UNA VITA COME TANTE di Hanya Yanagihara

“L’unico segreto dell’amicizia, credo, è trovare persone migliori di te – non più furbe o più vincenti, ma più gentili, più generose, e più comprensive -, apprezzarle per ciò che possono insegnarti, cercare di ascoltarle quando ti dicono qualcosa di te, bella o brutta che sia, e fidarti di loro, che è la parte più difficile di tutte. Ma anche la più importante.”


Hanya Yanagihara in questo romanzo ha calcato l’acceleratore sull’intensità del dolore, fino alla parte più viscerale, più magmatica, è arrivata al nocciolo della sofferenza e lo ha vivisezionato. Leggere “Una vita come tante” è un viaggio a New York, profondissimo, quasi ipnotizzante, ti travolge, ti permette di conoscere persone delle quali al culmine fai fatica a farne a meno.

Viscerale è il dolore ma al contempo viscerale è l’affetto che provi per Jude e Willem, per Malcom, per Andy, per Richard, per Harold e Julia, anche per JB. I profili dei personaggi sono definiti, vivi, ti sembra di vederli, di toccarli, di abbracciarli, ne percepisci il calore. Ti vedi alla mostra di JB immerso nei suoi quadri che rappresentano istanti di vita quotidiana dei suoi amici, o a tavola il Giorno del Ringraziamento con Harold & Julia, o nella sala d’aspetto dello studio medico di Andy.

Per quanto difficile possa essere stata la storia di Jude, che rimane il protagonista assoluto, la generosità e l’affetto che la vita gli ha permesso di riscattare quasi suscita un’invidia tanto ingiustificata quanto non biasimabile. E’ una storia di riscatto? Forse, Jude non ne è pienamente consapevole, pensa addirittura di non meritarlo. E’ vittima dei suoi mostri, dei suoi bisogni, delle sue paure, ma lotta fino alla fine per non dimostrarsi tale, non vuole compassione o pietà, rimane una persona dignitosa e valorosa nonostante i suoi gesti estremi.

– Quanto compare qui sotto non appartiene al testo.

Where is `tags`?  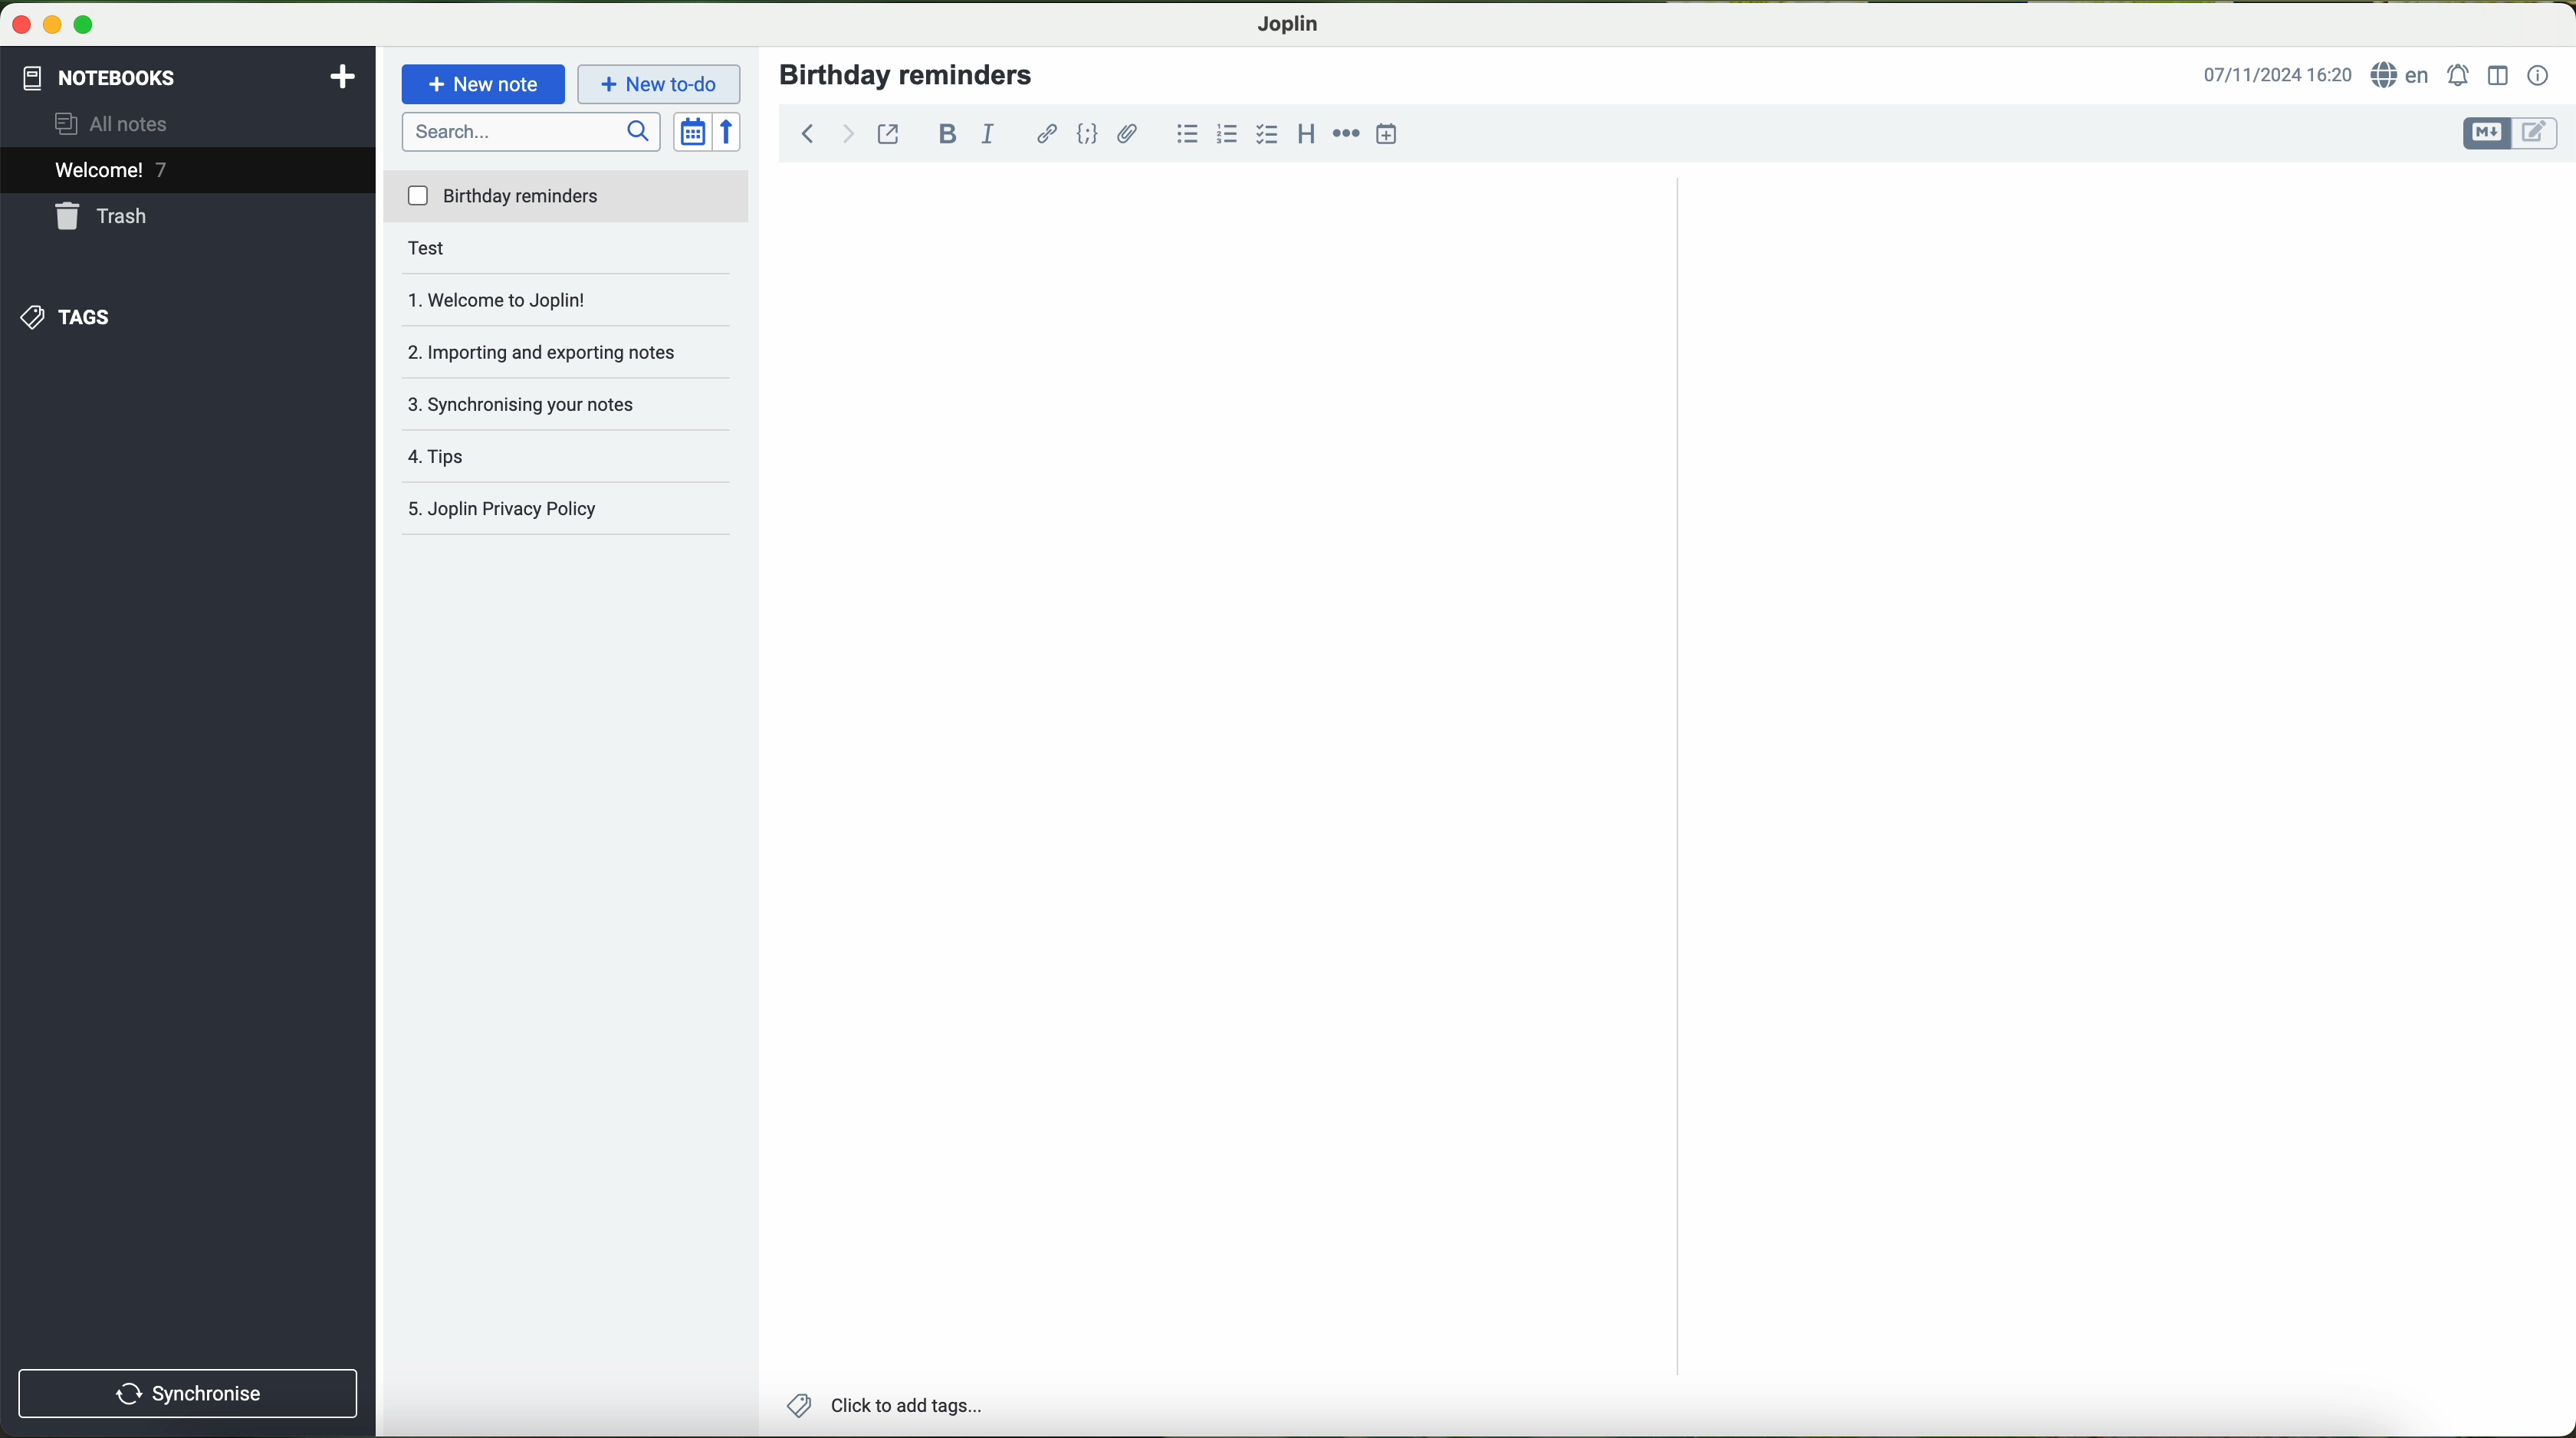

Le persone si affezionano a lui perché è brillante, perché è acuto, perché è bello ma anche perché lascia trapelare il bisogno estremo di avere intorno persone gentili, comprensive e generose. Malcom è uno dei primi ad accorgersi di quanto ne abbia necessità e silenziosamente interviene senza essere invasivo, il suo è uno dei profili più indiretti e incisivi: sa ma non professa, capisce ma non impone. Come Willem, più deciso e predisposto ad intervenire, inizialmente più sbadato forse, ma con una generosità d’animo che non puoi non amare. Willem è il profilo di cui forse tutti avremmo bisogno di incontrare nella vita, per imparare a dare senza pretesa, per la pura e genuina felicità che ne deriva – è lui stesso a definire l’idea di felicità in questi termini, fare il possibile per rendere felici i propri amici. E’ sempre lui l’artefice della felicità di Jude che riesce a raggiungere seppur per una breve parentesi.

Su Andy e Richard come su Harold e Julia potrei dilungarmi troppo, ma ci sono scene – quando Andy comunica a Jude che andrà in pensione, o quando Richard lo invita a cena in uno dei weekend di sonniferi e visioni, o ancora quando Harold e Julia lo abbracciano dopo una sua sfuriata col cibo – che ammorbidiscono il cuore e lo strizzano di lacrime.

Non è un libro che consiglio a tutti, se proprio dovessi farlo perché in qualche modo sono convinto abbia delle lezioni da dare, consiglierei le prime 300 pagine. Rimane un vuoto da masticare e inghiottire come un bolo che va di traverso, assieme a tante domande senza risposta:

Può una persona, alla quale raccontiamo la nostra storia, avere il potere di lenire le nostre ferite e rendere la nostra vita meritevole di essere vissuta? E se la troviamo, possiamo permetterci di fidarci totalmente senza paura che ci definisca o ci giudica? E’ possibile, dopo esserci fidati, riuscire a farne a meno? E ancora più importante, è possibile fare a meno della definizione negativa che diamo a noi stessi, anche se le persone che amiamo fanno il possibile per scardinarla?

Io, da masochista, do voto 10 al libro. Ma sono un affabulatore e devo ancora riprendermi!